25 квадратных метров на 20 человек приходилось в вагонах-теплушках, в которых семья уезжала из Литвы.
7 дней провела в теплушке семья Тринченко до приезда на конечную станцию.
Несколько раз нас обстреливали с воздуха. Эшелон каждый раз останавливался, и мы разбегались в стороны. Один раз во время медленного движения поезда мы были свидетелями воздушного боя. Навстречу двум "Мессершмиттам" выскочил как-то снизу наш истребитель И-16. Некоторое время самолёты кружили, был слышен треск пулемётных очередей, затем наш самолёт загорелся и, описав большую огненно-дымовую дугу, врезался в землю. Меня охватил ужас, заколотилось сердце. Но тут я увидел, что несколько литовских рабочих-путейцев, сидевших на откосе, вскочили и радостно зааплодировали. Это было так неожиданно и дико для меня, что я только и повторял: "Гады, гады..."
Я потом ещё долго не мог понять причину их поведения, а она ведь была. Мы тогда не знали, что наш эшелон продвигался уже не по советской территории, так как во всех недавно присоединённых к Союзу прибалтийских республиках с первого дня войны, ещё до прихода немецких войск, практически не существовало советской власти. Больше того, шла разнузданная охота поднявшегося литовского подполья и националистов на коммунистов, советских служащих и евреев. Их хватали и расстреливали. Можно только представить, что было бы с нами, если бы мы там остались.

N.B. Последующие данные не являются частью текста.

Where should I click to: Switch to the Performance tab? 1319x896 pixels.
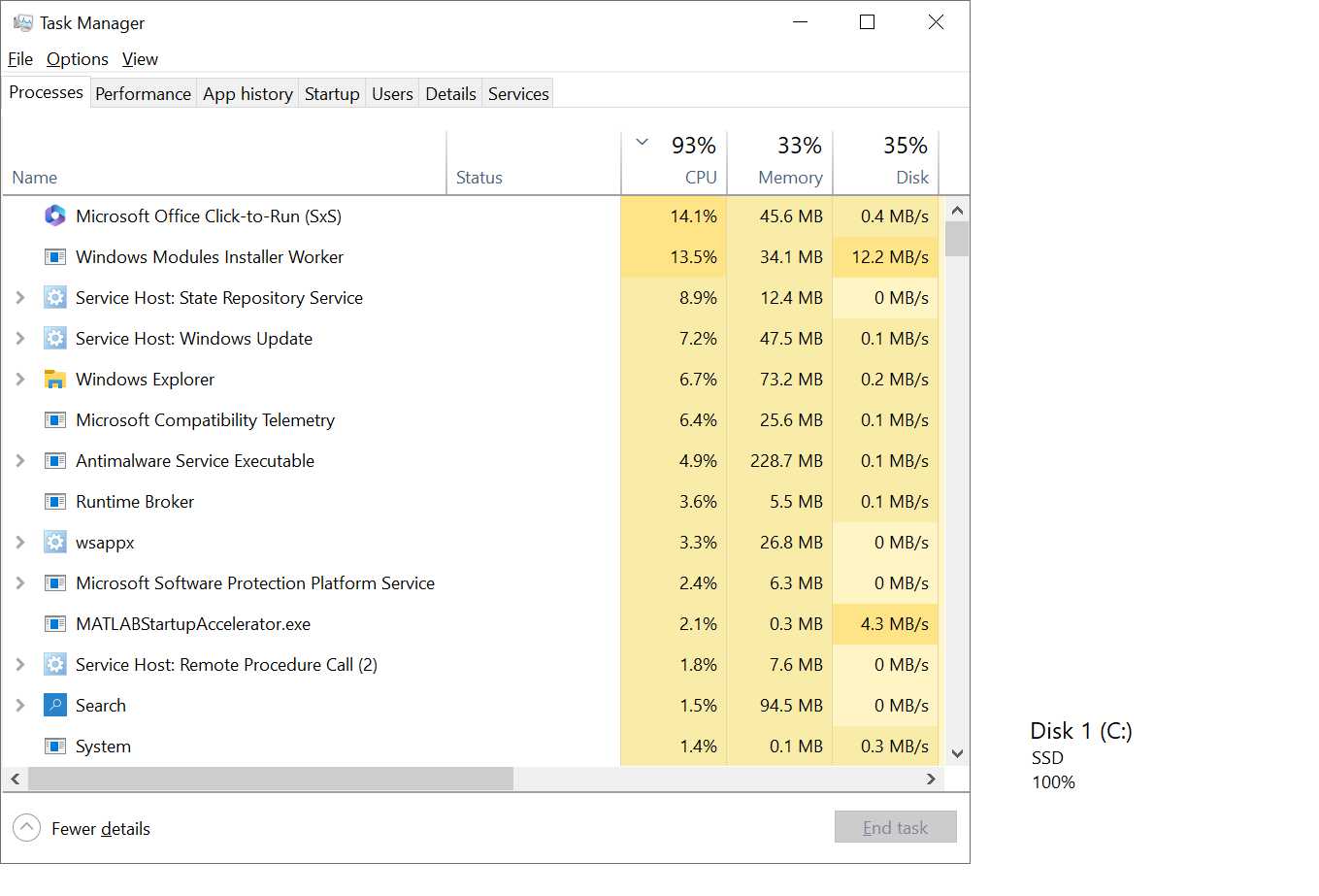[x=143, y=92]
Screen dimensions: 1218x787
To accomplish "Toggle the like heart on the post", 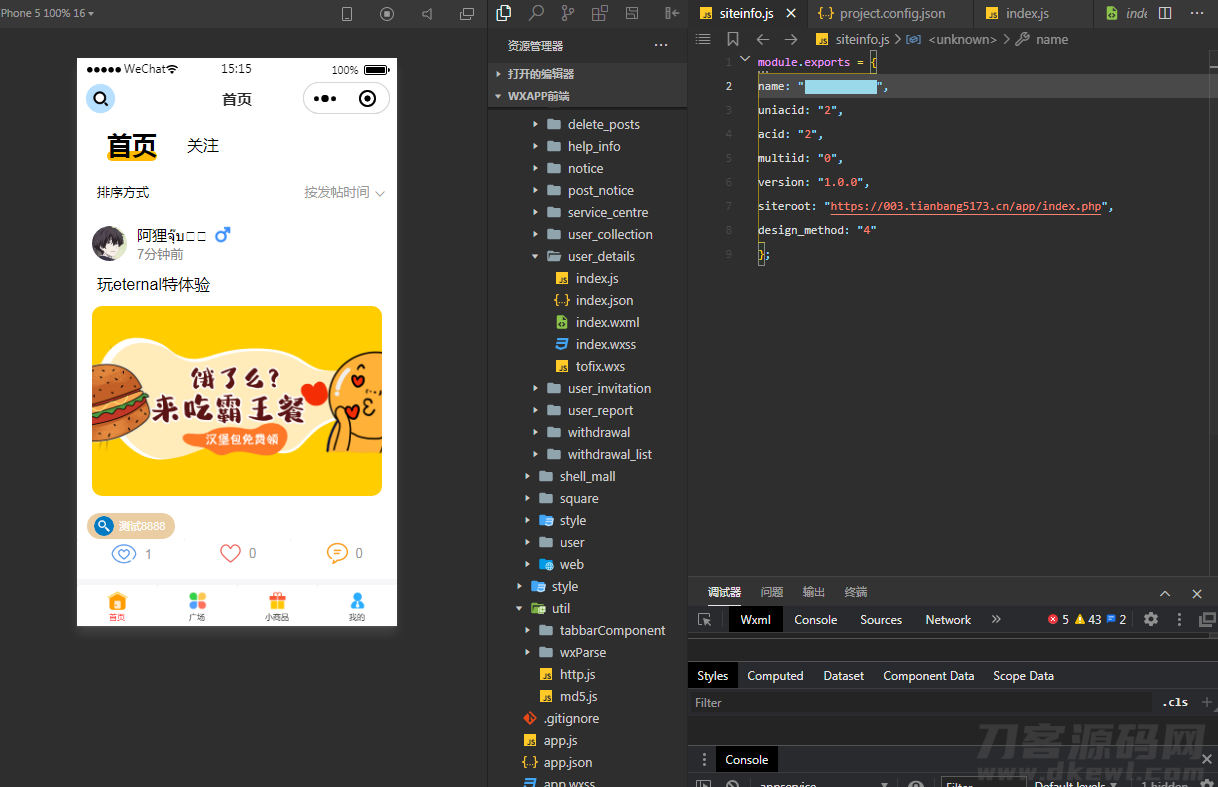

Мать смогла сохранить всех детей
"Моя мама была истинно героической, если не сказать святой женщиной. У нас, её детей, сложилось к ней особое чувство и отношение, мы даже обращались к ней не иначе как на "Вы" до самой её кончины в 1981 году. И правда, начиная от каторжного труда в первые годы замужества, когда ей приходилось практически на работе в поле рожать детей, выхаживать их в немыслимых, по современным представлениям, условиях. И она всех сумела сохранить.
Трудно поверить и представить, что довелось ей пережить в войну, когда она вместе с нами оказалась в потоке отступающей армии. Надо было каждый день добывать пищу (как?), кормить и обиходить детей (как?). Удивительно, как в этом кромешном аду она не потеряла никого из нас".
Иван Васильевич Тринченко.
Родился в 1929 году на хуторе Субботино Россошанского района Воронежской области. В 1951 году окончил Тимирязевскую академию. Долгое время работал в Научно-исследовательском институте сельского хозяйства, где дослужился до проректора по науке. В 1966–1970-х работал советником по сельскому хозяйству при российском посольстве в Нидерландах, а с 1970 по 1988 год – в Великобритании.